[READING PASSAGE]
By Rathan Haran, May 17, 2009 12:51 pm

Has Facebook finally gotten it?  With the amount of personal data and interactions that they are able to collect, it should be a no-brainer for them to work on a recommendation framework.  With the advent of user-generated content, we are in information over-load at this point (just look at how many unread emails you have, or how many article feeds you end up ignoring).  The next big move needs to be a way to sort through all of this information and bubble up things that we care about as individuals.

Facebook is in a great place to do this because of their unique position in that people see a ton of value in declaring a lot about themselves over their platform (maybe a bit too much when you are “no longer in a relationship” – broken heart).   The popular a/s/l (age, sex, location) back in the day in AOL chat rooms was one of the first forms of public declaration on the web and this basic desire/need to share information about ourselves has not changed as the web has evolved.  Facebook has created a place where people want to do this, and that could be the most important and valuable thing they have to offer.

I recently met with some folks at Yahoo and noted a particularly interesting thing about users inputting accurate information.  There are tens of thousands registered users at Yahoo that have the zip code 12345.  Now the funny thing about this zip code is that it is for a small county in New York where there are 10 registered business and way less than 10,000 inhabitants!  A Yahoo user doesn’t care to share where they live because there is no good, compelling reason to do it, while a Facebook user wants to share that information because it is valuable to their social network.  I wonder how many people on Yahoo live in 90210.  (On a side note, I found this information on Wolfram Alpha which is a statistical gold mine for anyone who loves numbers.)

Since Facebook has already gotten people to buy into sharing their information, they would have to be crazy not to work with this information to provide better services, including personalized recommendations.  But alas, it appears that this feature is just a way to condense duplicate posts so users can’t spam their friends newsfeeds.  Another tease.  It’s pretty sad to say that the best analysis of online social interactions, and the most entertaining, has been Dateline NBC’s To Catch a Predator.  Yea, I’m sure you were just there to help with some homework.

Pandora’s (Beat)Box

By Rathan Haran, May 13, 2009 12:04 pm

The story of Pandora and her box goes a little something like this.  Zeus gets pretty pissed off at this guy Prometheus for throwing fire in a game of RoShamBo, and in retaliation creates this woman Pandora to punish all of mankind (OK, I’m speculating about the game of Rock-Paper-Scissor, but I’d get pretty upset if I got beat by someone using their once in a lifetime throw of fire).  Pandora was given many seductive gifts from the gods and one in particular, the gift of curiosity, led her to open a box releasing all the awfulness into the world (including the credit crisis).  Realizing what she had just done, Pandora quickly slams the box shut, trapping only Hope inside … or maybe not.  After using Pandora.com, it is easy to see why President Obama sees so much hope in the world.

Pandora is an online, streaming music player where users can “customize” their own radio stations.  It’s absolutely brilliant since the only thing you really have to do is enter in a song or artist, and Pandora will automatically stream music that is similar to that song or artist.  Now, instead of spending hours customizing the perfect 80s party playlist (or mix tape/CD for the romantics out there), we can just tell Pandora what song fits our mood at the time and get hours of music delivered too us.  Best of all, if a song comes on that we’re not sure why it was there in the first place (Blame it on the Rain made it on all my mix tapes for some reason), we can easily skip it, and Pandora will exclude songs like it.

[ENTRIES SHOWN]

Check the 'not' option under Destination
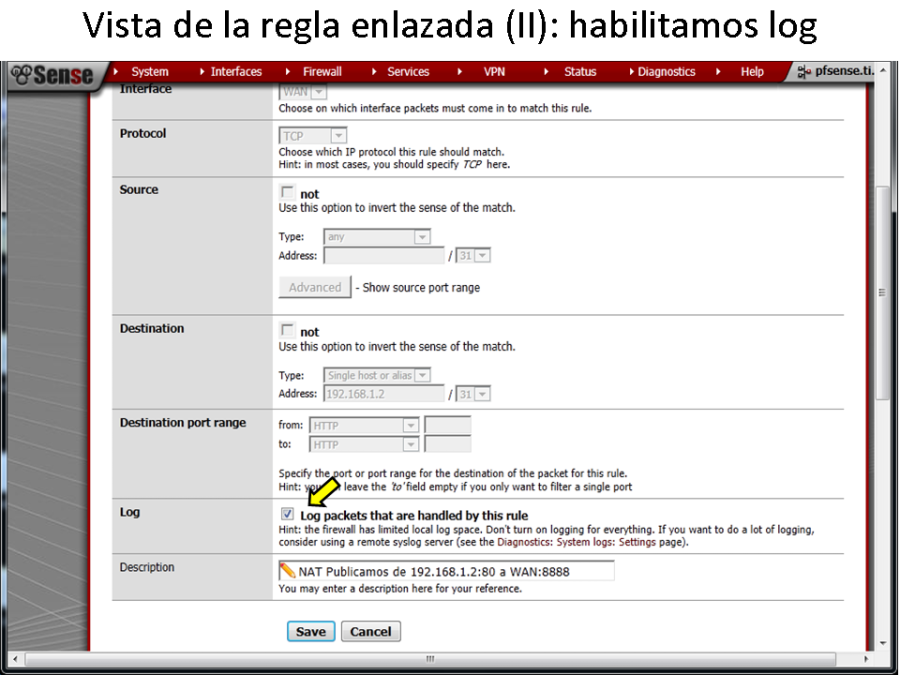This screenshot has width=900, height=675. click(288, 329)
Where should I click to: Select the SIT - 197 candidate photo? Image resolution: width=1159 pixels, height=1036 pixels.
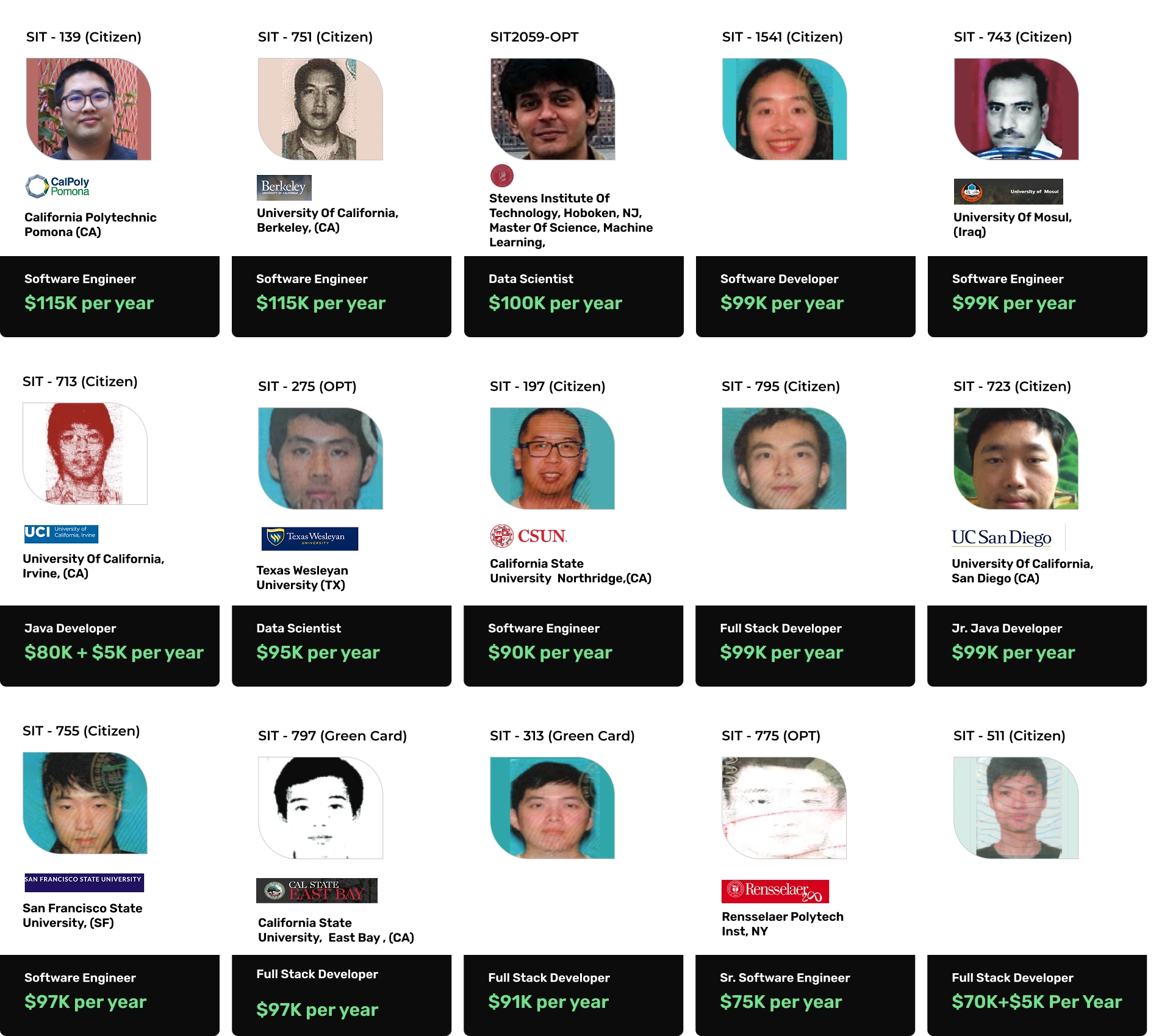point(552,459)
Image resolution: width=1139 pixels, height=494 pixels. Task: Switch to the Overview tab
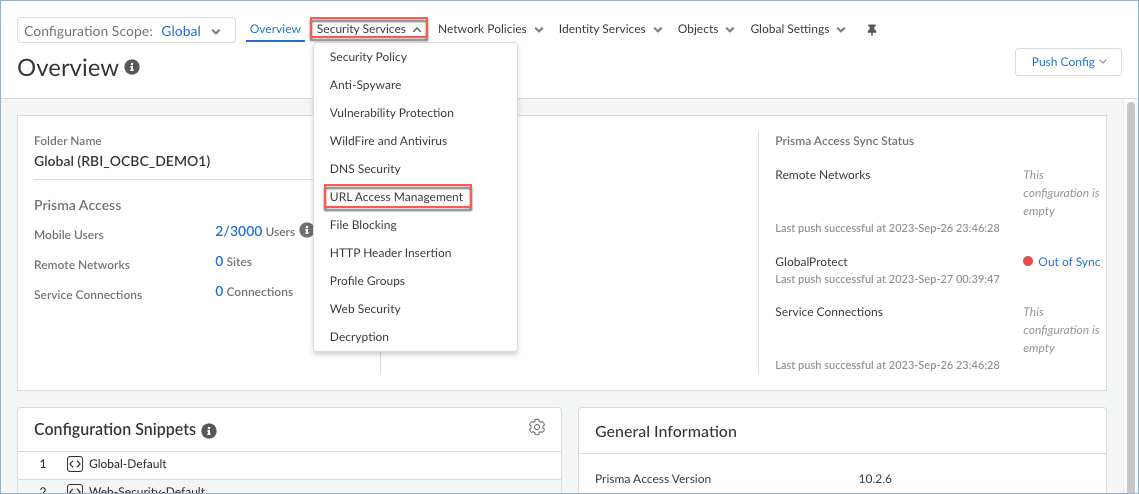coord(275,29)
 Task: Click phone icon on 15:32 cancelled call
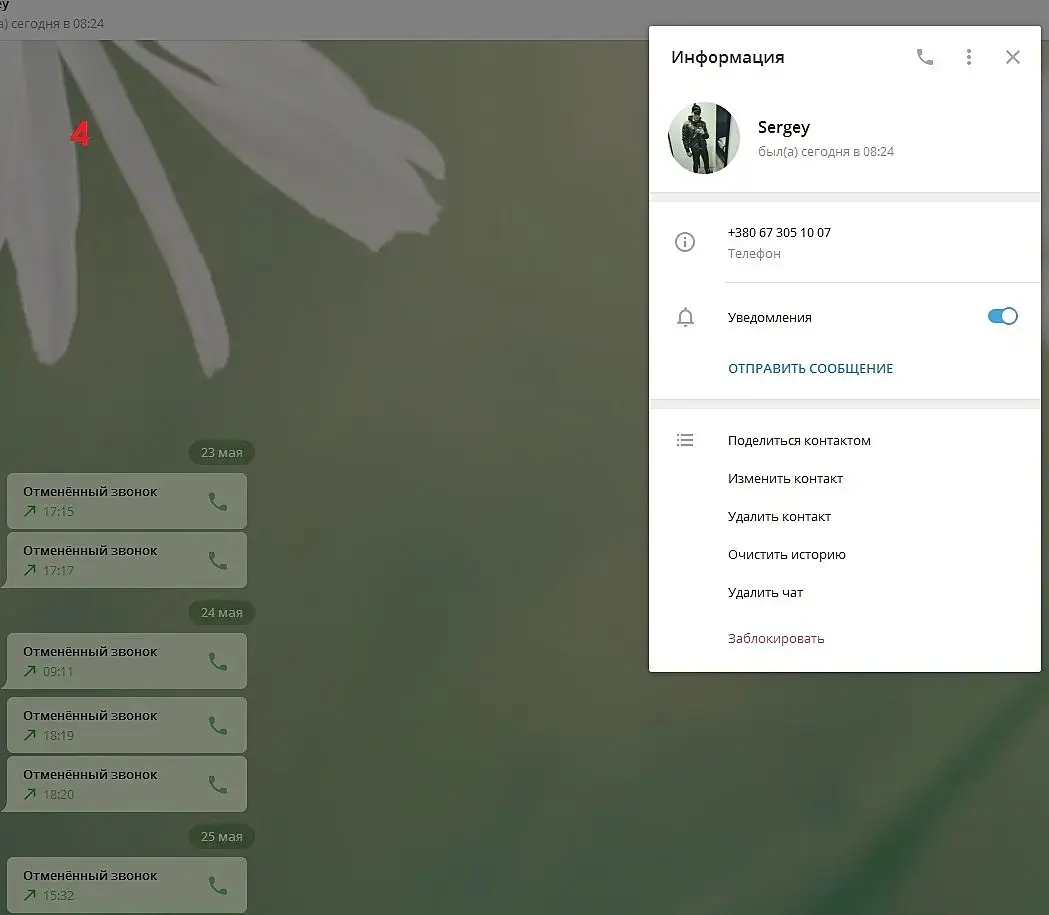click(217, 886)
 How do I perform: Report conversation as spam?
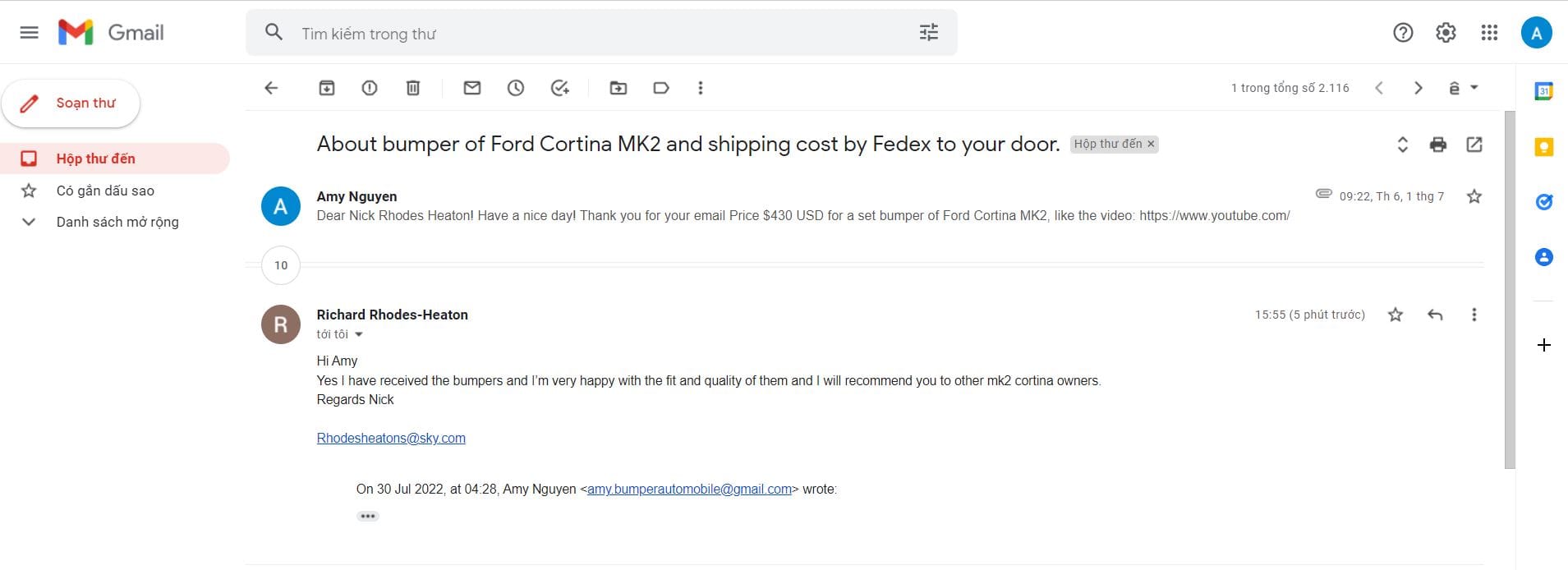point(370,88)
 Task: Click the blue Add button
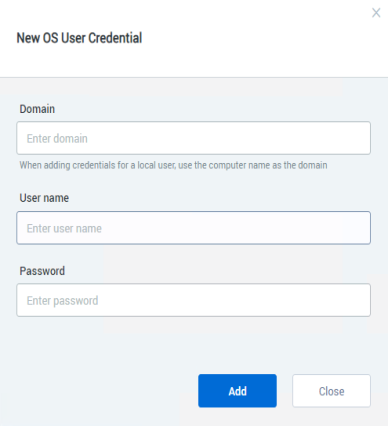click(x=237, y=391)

[WORK TASK A] Repeat the blog posts about Facebook and Pandora from "Pandora is an" up to and including "songs like it.".
[WORK TASK B] Go on with the blog posts about Facebook and Pandora, starting right after their final sentence.

[ANSWER BOX A]
Pandora is an online, streaming music player where users can “customize” their own radio stations.  It’s absolutely brilliant since the only thing you really have to do is enter in a song or artist, and Pandora will automatically stream music that is similar to that song or artist.  Now, instead of spending hours customizing the perfect 80s party playlist (or mix tape/CD for the romantics out there), we can just tell Pandora what song fits our mood at the time and get hours of music delivered too us.  Best of all, if a song comes on that we’re not sure why it was there in the first place (Blame it on the Rain made it on all my mix tapes for some reason), we can easily skip it, and Pandora will exclude songs like it.

[ANSWER BOX B]
So how does Pandora do this?  Well, they’ve hired a team of music analysts who essentially measure each song on 100+ musical characteristics, an idea inspired by the Music Genome Project.  These characteristics, or metrics, make up the “genes” of a song, and their measurements are used to construct a song vector, a mathematical attempt to value the essence of a song.  The similarity of two songs is figured out by measuring the differences between all the musical characteristic of the two songs.  To do this well, Pandora uses a complex distance function, which is essentially saying “how far apart, or different, are these two songs.”  The shorter the distance, the more similar the songs are, and the more likely that song will be played next in your Pandora station.

This is a very powerful framework, but there is one important assumption that shouldn’t be overlooked, and could be a major drawback to implementing this particular recommendation engine.  That critical assumption is that we have identified every factor that captures the je ne sais quoi of a song, which for the non-French speaking means an intangible quality that makes something distinctive.  Do you smell the conundrum brewing?  How does one measure the intangible?  Can you find all the right factors to accurately describe Kris Allen’s performance of Kayne West’s Heartless?  Now while it might be next to impossible to figure out everything that makes a song click, it is very important that you catch the most influential ones in your recommendation model.  Failure to do this could get you voted off.

Pandora is doing a pretty damn good job recommending songs using this framework and they understand that there are a lot of factors that make a song a unique piece of work.  They have developed a framework where they have identified a lot of the measurable, tangible metrics, and have used them to effectively relate songs to each one another.  The next big step in recommendation models would be to understand how each individual values a song, what aspects are more important on a case by case basis, and eventually delivering a personalized, Rathan and Rathan’s Infinite Playlist just for me.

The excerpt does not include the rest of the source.